Garza still likely to be gone from Cubs soon

Updated 7/8/2013 11:24 PM
  • Despite Internet reports Monday, Matt Garza likely won't be making many more starts for the Cubs, even after his strong outing against the White Sox.

    Despite Internet reports Monday, Matt Garza likely won't be making many more starts for the Cubs, even after his strong outing against the White Sox. Associated Press

If all those scouts who showed up Monday night at U.S. Cellular Field paid attention to social media, they might have gone home.

Instead, they watched as Cubs pitcher Matt Garza showcased his talents against the White Sox.

It was another interesting and strange day around the Cubs. In the morning, they traded outfielder Scott Hairston to the Washington Nationals for a minor-league pitching prospect.

Garza remains the Cubs' top trading chip, but a report surfaced on later in the day that the Cubs and Garza were entertaining the idea of a contract extension that would keep him a Cub.

Garza and the Cubs have talked, but the surest bet still is that the Cubs move him on or before the July 31 nonwaiver trading deadline.

During a Monday morning teleconference with reporters, well before the extension stories broke, Cubs general manager Jed Hoyer was asked about Garza. The current Cubs front office does not make a practice of discussing player negotiations of any kind.

"He's been a popular name and a guy we've gotten a lot of phone calls on," Hoyer said. "I think he's opened a lot of eyes the way he's thrown the last four, five times out."

There are good reasons the Cubs are going to trade Garza:

•He has been on the disabled list in each of his three seasons with the Cubs, twice for lengthy stints.

•He's a free agent come this fall, and the Cubs likely won't want to commit to a pitcher they might feel is a health risk.

•Trading a pitcher such as Garza for prospects is in keeping with what this organization under Hoyer and team president Theo Epstein has done.

Garza has pitched well since coming off the DL on May 21, and that should make him all that more attractive to other teams. In his last 5 starts including Monday's 8-2 victory over the White Sox, he has an 0.97 ERA with 34 strikeouts in 37 innings.

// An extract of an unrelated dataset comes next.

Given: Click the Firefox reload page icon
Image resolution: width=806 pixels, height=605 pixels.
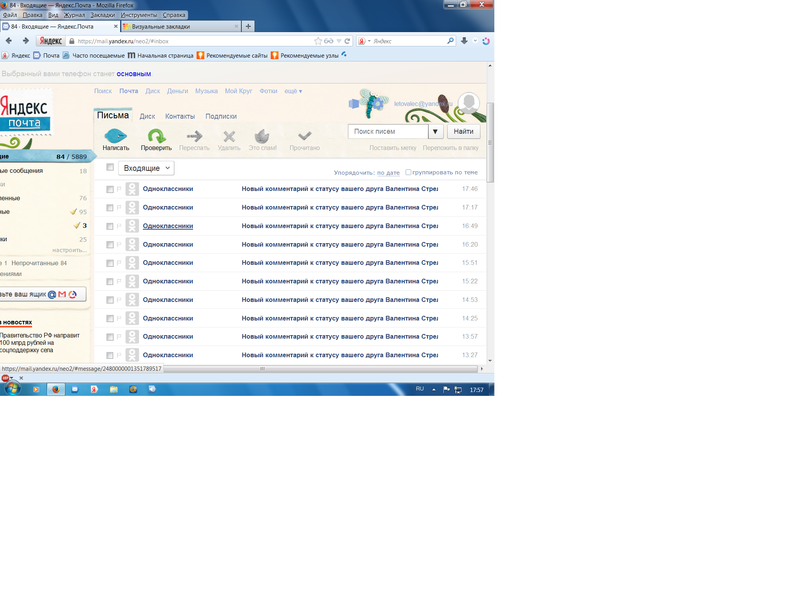Looking at the screenshot, I should pyautogui.click(x=347, y=41).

The other high-profile subject of trade speculation on the Cubs is Alfonso Soriano. Soriano's situation is more complicated because he can veto any trade involving him because he has 10-and-5 rights.

Soriano, though, is heating up. Against the White Sox, he homered, doubled, walked, singled and stole two bases, looking like the Alfonso Soriano of his younger days.

He has this season and next left on his eight-year, $136 million contract. It will take some doing and a lot of money-eating for the Cubs to move him, but if he stays hot, the Cubs might find a taker.

Of course, the Cubs are sellers again this year because of their status as non-contenders.

"I would hope that we cease being sellers on an annual basis," Hoyer said. "We want to be buyers. We need to acquire a lot of talent and build that wave that can come up here and give us that sustained success, and with that we hope we can move in the other direction and be buyers and not sellers."